Nonlinear Wave–Wave Coupling Related to Whistler-mode and Electron Bernstein Waves Observed by the Parker Solar Probe

Abstract

We report nonlinear wave-wave coupling related to whistler-mode or electron Bernstein waves in the near-Sun slow solar wind with Parker Solar Probe (PSP) data. Prominent plasma wave power enhancements usually exist near the electron gyrofrequency (f (ce)), identified as electrostatic whistler-mode and electron Bernstein waves (Malaspina et al. 2020). We find that these plasma waves near f (ce) typically have a harmonic spectral structure and further classify them into three types identified by the characteristics of wave frequency and electric power.

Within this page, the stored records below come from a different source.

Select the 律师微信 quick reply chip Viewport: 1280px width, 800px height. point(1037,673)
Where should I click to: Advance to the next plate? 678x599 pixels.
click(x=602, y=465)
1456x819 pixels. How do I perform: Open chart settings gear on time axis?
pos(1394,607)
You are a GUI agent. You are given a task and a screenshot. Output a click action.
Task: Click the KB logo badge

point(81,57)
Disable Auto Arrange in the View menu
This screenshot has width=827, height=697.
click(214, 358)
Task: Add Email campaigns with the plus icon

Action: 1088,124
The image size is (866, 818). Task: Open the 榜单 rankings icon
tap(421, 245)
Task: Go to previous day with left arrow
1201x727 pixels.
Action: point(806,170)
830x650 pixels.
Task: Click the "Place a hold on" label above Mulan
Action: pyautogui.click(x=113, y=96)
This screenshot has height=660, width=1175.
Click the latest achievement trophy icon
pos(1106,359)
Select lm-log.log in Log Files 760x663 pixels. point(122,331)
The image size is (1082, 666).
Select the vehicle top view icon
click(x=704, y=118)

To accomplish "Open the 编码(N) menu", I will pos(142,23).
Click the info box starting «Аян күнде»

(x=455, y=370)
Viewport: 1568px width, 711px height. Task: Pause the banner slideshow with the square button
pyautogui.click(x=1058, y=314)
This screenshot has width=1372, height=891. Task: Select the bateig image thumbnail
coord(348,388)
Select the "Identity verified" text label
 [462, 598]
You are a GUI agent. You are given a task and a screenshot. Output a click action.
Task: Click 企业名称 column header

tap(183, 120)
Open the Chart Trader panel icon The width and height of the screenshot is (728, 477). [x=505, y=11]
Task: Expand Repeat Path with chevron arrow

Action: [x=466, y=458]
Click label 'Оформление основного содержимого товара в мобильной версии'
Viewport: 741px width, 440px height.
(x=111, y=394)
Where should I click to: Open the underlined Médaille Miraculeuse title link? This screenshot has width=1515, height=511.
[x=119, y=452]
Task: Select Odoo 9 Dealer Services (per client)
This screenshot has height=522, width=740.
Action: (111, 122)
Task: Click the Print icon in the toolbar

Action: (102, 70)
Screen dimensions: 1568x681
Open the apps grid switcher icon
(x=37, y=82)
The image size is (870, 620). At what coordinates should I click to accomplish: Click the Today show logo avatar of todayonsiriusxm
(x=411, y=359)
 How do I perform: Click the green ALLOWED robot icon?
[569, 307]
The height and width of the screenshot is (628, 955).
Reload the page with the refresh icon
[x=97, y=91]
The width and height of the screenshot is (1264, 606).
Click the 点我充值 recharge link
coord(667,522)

For short, we will call these type i, type ii, and type iii waves. The first (type i) is the quasi-electrostatic whistler-mode wave and its second harmonic, which resembles the quasi-electrostatic multiband chorus in the Earth's magnetosphere. The second (type II) is the pure electron Bernstein wave. The last (type iii) is an intermixture of whistler-mode and electron Bernstein waves, where the wave mode driven by the coupling between them was also detected. During the first five orbits of PSP, the type iii spectra have the largest occurrence rate, then the type i spectra. The type ii spectra are the rarest type of wave. Our study reveals that nonlinear wave-wave coupling in the solar wind may be as common as in the Earth's magnetosphere.